# Dreamer, Blessing's doeling already 8 weeks!



## Sweet Gum Minis (Oct 6, 2007)

Here's Blessing's little doeling Dreamer who was born 12-5-07. She's already 8 weeks old, can you believe that???





































She's a wee bit fuzzy, but so cute. She's so wide too. I can't wait to clip her when its warm enough.


----------



## goatnutty (Oct 9, 2007)

Time flies!She's cute.


----------



## kelebek (Oct 5, 2007)

She definately has gotten cuter as she has groen - she is a doll. 
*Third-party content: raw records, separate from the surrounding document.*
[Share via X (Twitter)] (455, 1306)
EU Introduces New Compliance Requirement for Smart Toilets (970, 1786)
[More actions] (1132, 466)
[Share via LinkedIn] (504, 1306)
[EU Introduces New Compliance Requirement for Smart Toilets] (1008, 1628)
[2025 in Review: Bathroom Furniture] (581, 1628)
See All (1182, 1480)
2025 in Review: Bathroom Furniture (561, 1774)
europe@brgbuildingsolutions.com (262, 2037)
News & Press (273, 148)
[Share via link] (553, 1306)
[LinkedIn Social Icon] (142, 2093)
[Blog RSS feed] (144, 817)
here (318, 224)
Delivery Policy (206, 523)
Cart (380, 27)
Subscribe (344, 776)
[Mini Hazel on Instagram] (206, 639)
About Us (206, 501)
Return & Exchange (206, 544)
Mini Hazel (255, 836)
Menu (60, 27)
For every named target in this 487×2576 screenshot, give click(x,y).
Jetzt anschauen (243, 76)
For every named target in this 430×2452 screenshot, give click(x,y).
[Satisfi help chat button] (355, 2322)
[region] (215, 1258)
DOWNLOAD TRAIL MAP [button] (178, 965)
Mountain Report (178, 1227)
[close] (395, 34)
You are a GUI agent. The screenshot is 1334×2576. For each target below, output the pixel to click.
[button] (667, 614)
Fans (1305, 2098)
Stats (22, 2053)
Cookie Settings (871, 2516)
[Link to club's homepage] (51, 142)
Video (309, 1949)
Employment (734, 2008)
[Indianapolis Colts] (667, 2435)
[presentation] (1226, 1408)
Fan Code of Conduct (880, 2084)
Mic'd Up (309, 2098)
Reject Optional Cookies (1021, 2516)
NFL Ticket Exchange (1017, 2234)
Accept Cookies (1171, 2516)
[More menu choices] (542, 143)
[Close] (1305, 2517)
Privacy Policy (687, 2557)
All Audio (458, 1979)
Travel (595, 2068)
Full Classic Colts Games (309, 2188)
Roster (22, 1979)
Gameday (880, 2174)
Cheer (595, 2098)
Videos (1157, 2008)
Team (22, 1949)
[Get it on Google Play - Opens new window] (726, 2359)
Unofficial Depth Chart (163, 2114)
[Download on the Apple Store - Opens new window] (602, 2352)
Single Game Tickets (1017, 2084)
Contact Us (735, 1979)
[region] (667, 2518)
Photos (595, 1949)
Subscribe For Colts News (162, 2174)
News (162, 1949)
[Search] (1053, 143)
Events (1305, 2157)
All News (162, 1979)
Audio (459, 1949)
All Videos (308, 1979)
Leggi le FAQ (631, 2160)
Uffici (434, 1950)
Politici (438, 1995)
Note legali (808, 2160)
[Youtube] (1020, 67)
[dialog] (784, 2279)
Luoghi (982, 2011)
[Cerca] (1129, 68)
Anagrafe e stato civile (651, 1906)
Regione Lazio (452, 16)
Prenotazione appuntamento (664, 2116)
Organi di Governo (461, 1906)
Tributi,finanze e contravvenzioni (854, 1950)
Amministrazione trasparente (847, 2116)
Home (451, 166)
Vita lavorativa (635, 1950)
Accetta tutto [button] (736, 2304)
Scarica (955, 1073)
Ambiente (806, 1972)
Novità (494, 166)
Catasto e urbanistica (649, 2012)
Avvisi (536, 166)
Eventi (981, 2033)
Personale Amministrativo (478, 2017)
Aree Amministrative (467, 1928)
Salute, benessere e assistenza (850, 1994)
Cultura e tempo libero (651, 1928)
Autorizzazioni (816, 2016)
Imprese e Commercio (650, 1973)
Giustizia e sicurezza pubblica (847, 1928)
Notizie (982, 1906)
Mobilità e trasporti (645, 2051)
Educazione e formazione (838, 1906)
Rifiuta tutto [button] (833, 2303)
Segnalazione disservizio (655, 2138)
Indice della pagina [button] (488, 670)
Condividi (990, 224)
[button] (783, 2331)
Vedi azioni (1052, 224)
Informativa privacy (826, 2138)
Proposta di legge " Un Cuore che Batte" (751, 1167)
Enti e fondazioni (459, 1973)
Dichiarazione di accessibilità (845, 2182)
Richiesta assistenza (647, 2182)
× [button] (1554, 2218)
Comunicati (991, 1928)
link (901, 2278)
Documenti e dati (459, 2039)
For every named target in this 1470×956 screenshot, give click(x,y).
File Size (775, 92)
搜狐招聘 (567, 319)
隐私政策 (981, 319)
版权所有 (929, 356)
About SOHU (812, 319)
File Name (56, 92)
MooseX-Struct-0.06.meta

What a little fuzz bucket - I LOVE IT!


----------



## hornless (Oct 5, 2007)

Aww! It seems like just yesterday that she was born.


----------



## Muddy Creek Farm (Oct 5, 2007)

Already 8 weeks!!!!! Thee time did fly! She is fuzzy! And oh so cute.


----------



## mystic's_mom (Oct 5, 2007)

Oh my...what a DOLL!!!  If she turns up missing you'll know where to look!!! :greengrin:


----------



## liz (Oct 5, 2007)

O my Ashley!! She was a cutie at birth but my goodness she has turned into such a DOLL! She is sure to grow up to make you proud!


----------



## Sweet Gum Minis (Oct 6, 2007)

Yes she is downright cute. She's all by herself as a little kid in the barn now. Evy left with Rose and the boys have since been weaned since they're intact. So she's all by her lonesome. We need more babies!


----------



## lacy_94 (Oct 7, 2007)

she's so cute


----------



## alyssa_romine (Oct 5, 2007)

she is gorgeous!!!!!


----------



## Sweet Gum Minis (Oct 6, 2007)

Thanks everyone!!!


----------



## PACE (Oct 8, 2007)

She's adorable! What color! :rainbow:


----------



## Hailee's Herd (Oct 5, 2007)

she's really cute


----------



## goathappy (Oct 5, 2007)

She's so cute, and she's looking great too!! You can really see the width between her hocks


----------



## Sweet Gum Minis (Oct 6, 2007)

Yes I'm very pleased with Zeus's babies!


----------



## Muddy Creek Farm (Oct 5, 2007)

She looks like a keeper for sure! Zeus has had some nice kids thus far!


----------



## Rachel K (Jan 7, 2008)

She is a beautiful little girl. I have always loved Rose's kids, and now it looks as if Rose's daughters are producing kids that are just as beautiful.


----------



## Sweet Gum Minis (Oct 6, 2007)

Yes I'm very pleased with Zeus's kids so far. Nice width in all of them. The does are shorter legged and it really accentuates that width. The bucks are just a tad taller but have the sharpest shoulders I've seen. I'm very pleased! Now for the Rue kid boom to happen so I can assess all of them.


----------